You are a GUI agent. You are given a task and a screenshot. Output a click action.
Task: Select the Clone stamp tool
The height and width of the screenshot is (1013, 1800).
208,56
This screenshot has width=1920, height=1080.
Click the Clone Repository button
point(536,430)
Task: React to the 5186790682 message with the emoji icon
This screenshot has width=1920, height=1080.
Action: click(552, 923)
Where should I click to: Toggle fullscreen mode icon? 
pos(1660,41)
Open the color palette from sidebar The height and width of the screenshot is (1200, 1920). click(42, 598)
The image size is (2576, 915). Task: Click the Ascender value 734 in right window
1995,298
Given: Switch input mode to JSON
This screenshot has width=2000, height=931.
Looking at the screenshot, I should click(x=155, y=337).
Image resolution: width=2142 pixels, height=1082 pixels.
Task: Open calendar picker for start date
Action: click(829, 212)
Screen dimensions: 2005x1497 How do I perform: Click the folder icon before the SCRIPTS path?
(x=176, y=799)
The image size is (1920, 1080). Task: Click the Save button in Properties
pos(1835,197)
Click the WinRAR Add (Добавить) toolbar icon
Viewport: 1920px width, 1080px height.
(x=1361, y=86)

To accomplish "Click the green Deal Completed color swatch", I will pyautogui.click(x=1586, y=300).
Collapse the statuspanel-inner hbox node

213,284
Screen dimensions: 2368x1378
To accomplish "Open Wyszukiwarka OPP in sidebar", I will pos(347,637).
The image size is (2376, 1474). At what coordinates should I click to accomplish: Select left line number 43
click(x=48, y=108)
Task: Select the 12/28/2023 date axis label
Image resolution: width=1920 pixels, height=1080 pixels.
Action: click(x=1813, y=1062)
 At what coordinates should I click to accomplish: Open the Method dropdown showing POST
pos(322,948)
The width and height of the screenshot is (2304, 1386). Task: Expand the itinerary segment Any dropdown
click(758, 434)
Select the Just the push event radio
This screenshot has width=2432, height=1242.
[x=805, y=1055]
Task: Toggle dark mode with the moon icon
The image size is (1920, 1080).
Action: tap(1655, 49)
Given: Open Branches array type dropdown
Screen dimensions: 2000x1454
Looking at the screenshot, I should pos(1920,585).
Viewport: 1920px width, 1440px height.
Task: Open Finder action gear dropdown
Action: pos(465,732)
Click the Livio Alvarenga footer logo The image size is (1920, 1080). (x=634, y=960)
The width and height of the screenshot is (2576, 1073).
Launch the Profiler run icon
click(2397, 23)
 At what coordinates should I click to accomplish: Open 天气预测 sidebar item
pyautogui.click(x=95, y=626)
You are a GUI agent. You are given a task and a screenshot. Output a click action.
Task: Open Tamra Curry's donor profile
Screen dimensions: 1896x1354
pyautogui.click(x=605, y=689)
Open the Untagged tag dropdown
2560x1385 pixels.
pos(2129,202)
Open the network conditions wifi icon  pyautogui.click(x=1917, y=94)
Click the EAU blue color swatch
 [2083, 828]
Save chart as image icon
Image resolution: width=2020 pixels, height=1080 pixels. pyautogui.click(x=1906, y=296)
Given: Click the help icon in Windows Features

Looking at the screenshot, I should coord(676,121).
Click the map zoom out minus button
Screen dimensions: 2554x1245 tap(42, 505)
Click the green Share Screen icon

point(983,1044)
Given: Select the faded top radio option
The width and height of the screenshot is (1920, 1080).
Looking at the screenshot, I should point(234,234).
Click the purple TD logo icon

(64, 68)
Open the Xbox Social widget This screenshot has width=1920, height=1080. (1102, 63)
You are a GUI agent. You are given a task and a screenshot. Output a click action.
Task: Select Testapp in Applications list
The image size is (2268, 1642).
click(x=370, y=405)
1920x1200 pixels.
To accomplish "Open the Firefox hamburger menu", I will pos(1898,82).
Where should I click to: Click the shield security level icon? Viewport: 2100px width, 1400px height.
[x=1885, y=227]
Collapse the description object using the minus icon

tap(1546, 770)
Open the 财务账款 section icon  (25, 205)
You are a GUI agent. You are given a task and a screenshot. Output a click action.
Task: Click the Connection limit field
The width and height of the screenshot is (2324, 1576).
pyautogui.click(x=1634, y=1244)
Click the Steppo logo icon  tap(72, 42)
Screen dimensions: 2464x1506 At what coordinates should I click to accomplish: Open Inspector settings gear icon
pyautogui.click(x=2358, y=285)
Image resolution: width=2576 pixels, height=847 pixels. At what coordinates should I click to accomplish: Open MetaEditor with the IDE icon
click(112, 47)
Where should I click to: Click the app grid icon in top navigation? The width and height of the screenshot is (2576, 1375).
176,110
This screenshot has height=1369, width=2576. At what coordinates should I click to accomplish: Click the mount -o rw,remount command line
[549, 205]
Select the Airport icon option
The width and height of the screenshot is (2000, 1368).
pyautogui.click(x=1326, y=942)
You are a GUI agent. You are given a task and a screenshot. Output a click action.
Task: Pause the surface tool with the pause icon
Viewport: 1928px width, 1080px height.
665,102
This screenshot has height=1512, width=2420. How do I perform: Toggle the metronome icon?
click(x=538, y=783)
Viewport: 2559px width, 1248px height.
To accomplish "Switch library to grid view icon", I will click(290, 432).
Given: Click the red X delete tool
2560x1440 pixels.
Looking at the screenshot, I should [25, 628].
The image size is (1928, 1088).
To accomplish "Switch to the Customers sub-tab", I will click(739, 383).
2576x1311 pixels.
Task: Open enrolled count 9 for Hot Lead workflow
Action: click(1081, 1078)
+ + +
YOUR GOAL: A verbatim copy of the listing above, starting from the line with "The image size is (1928, 1088)." and running to its last line, is the only output needed.

SOLUTION FOR THIS TASK:
The image size is (1928, 1088).
To accomplish "Switch to the Customers sub-tab", I will click(739, 383).
2576x1311 pixels.
Task: Open enrolled count 9 for Hot Lead workflow
Action: click(1081, 1078)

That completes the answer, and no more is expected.